Rob Gronkowski is returning to Tampa Bay.
The star tight end is running it back with the Super Bowl-champion Tampa Bay Buccaneers on a one-year deal worth up to $10 million deal, NFL Network Insider Ian Rapoport reported Monday, via Gronkowski's agent Drew Rosenhaus. The contract is for $8 million with the potential to earn $10 million due to incentives, NFL Network's Tom Pelissero added.
Following a retirement that lasted for just the 2019 season, Gronkowski resumed his NFL career by joining longtime New England Patriots teammate Tom Brady with the Bucs en route to winning the Super Bowl LV.
Since the team's defeat of the Kansas City Chiefs, Gronkowski, 31, has made it known he was planning to return, that he wanted it to be with the Bucs and most recently telling Good Morning Football's Kyle Brandt that he would be a "one-year-deal guy for the rest of my career." All of those things have come to fruition.

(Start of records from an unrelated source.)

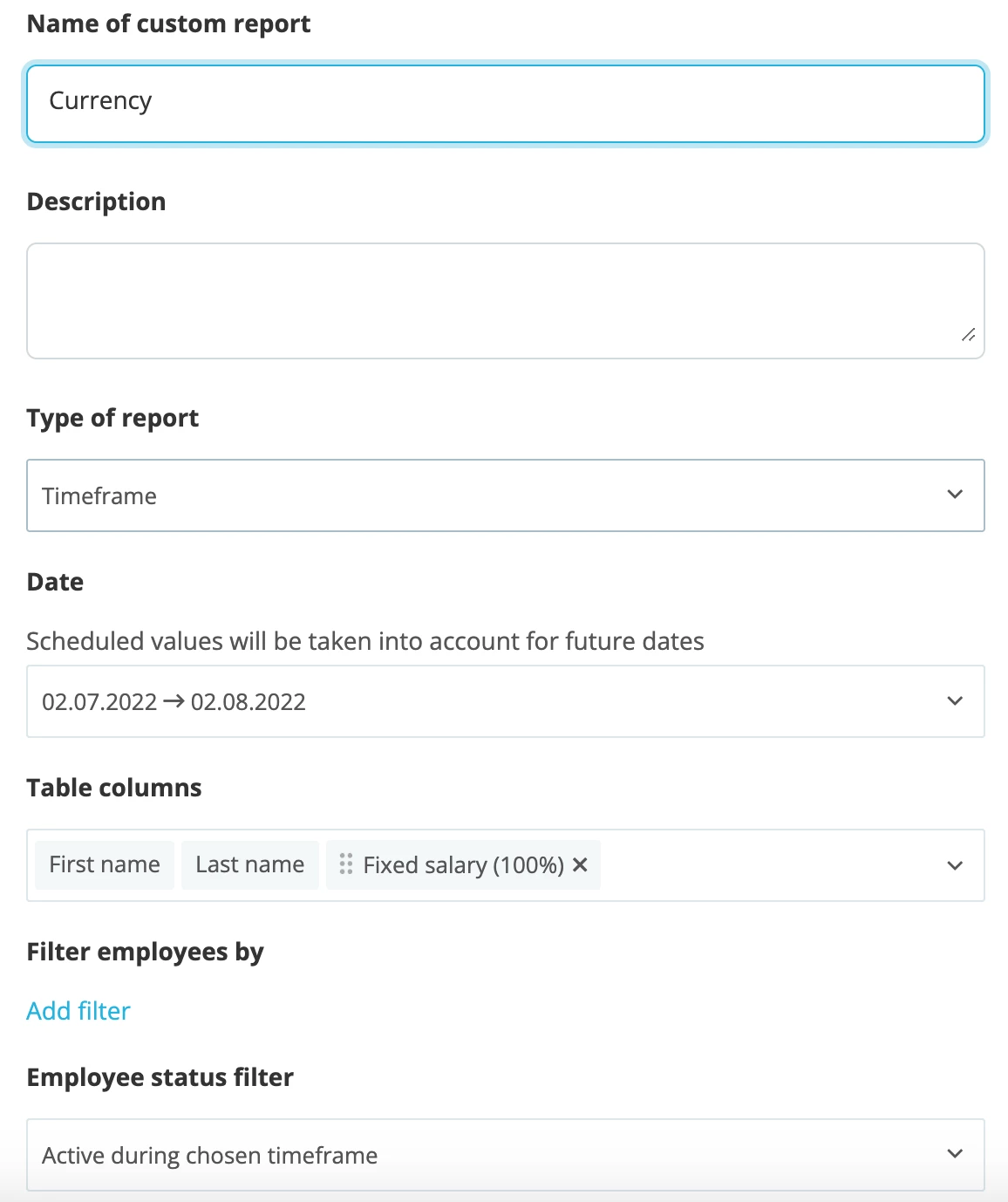
Task: Click the chevron arrow in the Date field
Action: click(955, 701)
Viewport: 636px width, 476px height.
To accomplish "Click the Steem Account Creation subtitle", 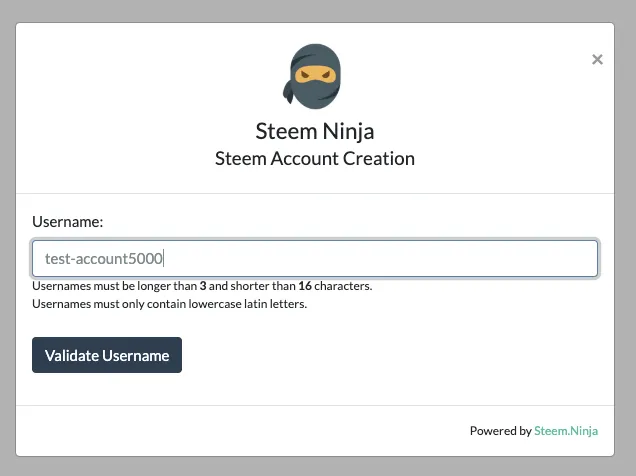I will pos(315,159).
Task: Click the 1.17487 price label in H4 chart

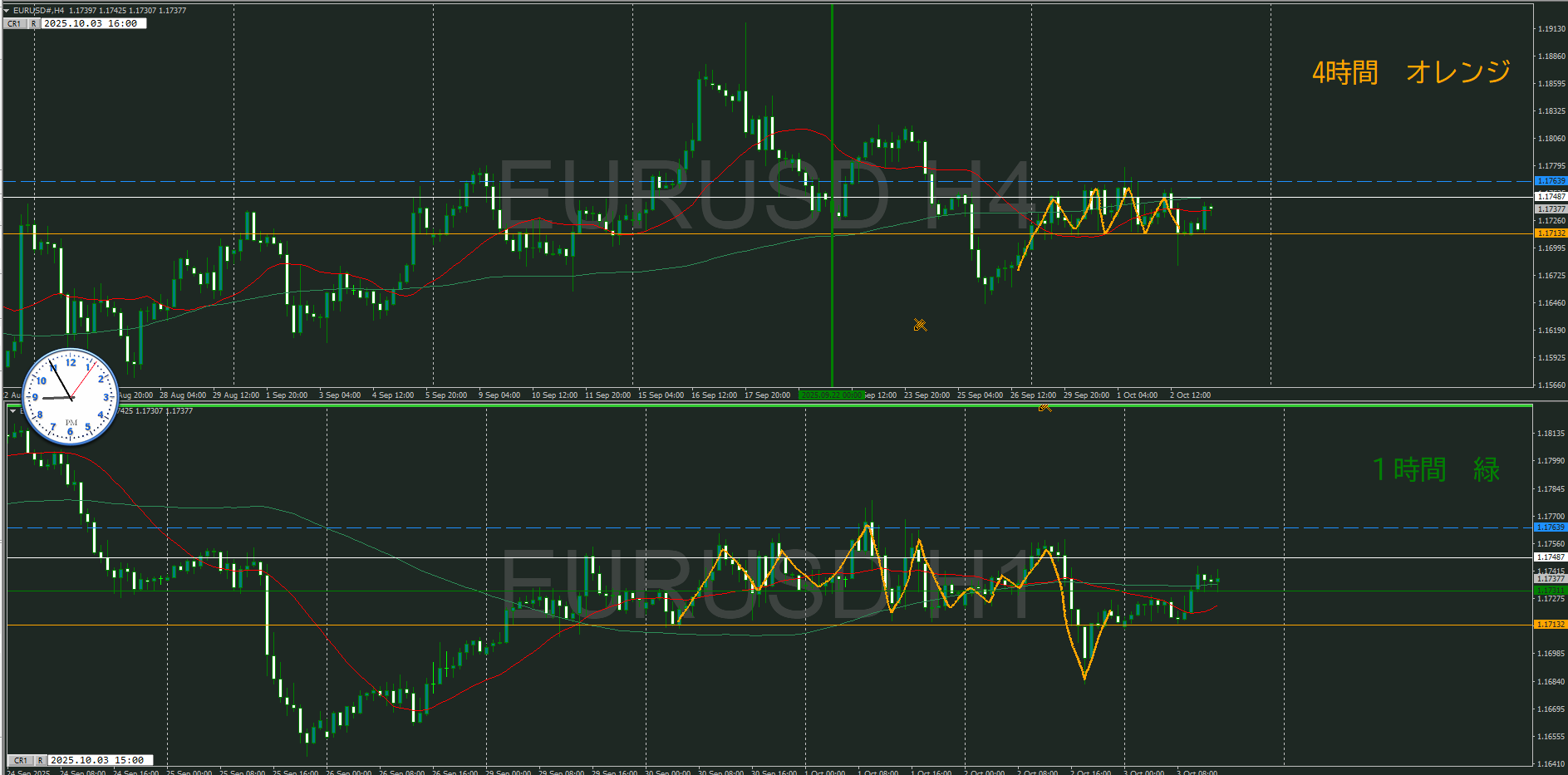Action: (x=1551, y=197)
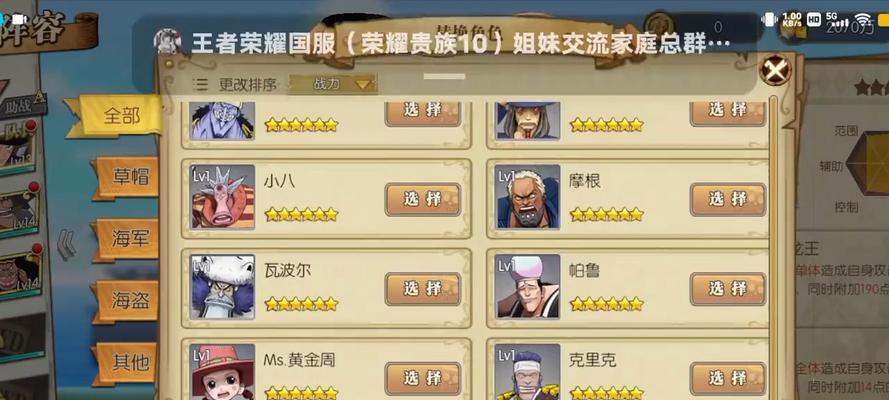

Gronkowski, No. 43 in Gregg Rosenthal's Top 101 free agents of 2021, came on late in the 2020 season and produced 45 catches for 623 yards and seven touchdowns. In the Super Bowl, though, the future Hall of Famer showcased the clutch play that's been a hallmark of his career, as he hauled in a pair of touchdowns from Brady.
After 10 NFL seasons, the first nine with the Pats, Gronkowski is returning for his second with the Bucs.
Like just about every Super Bowl winner before them, the Buccaneers followed their triumph by stating their desire to run it back with another title.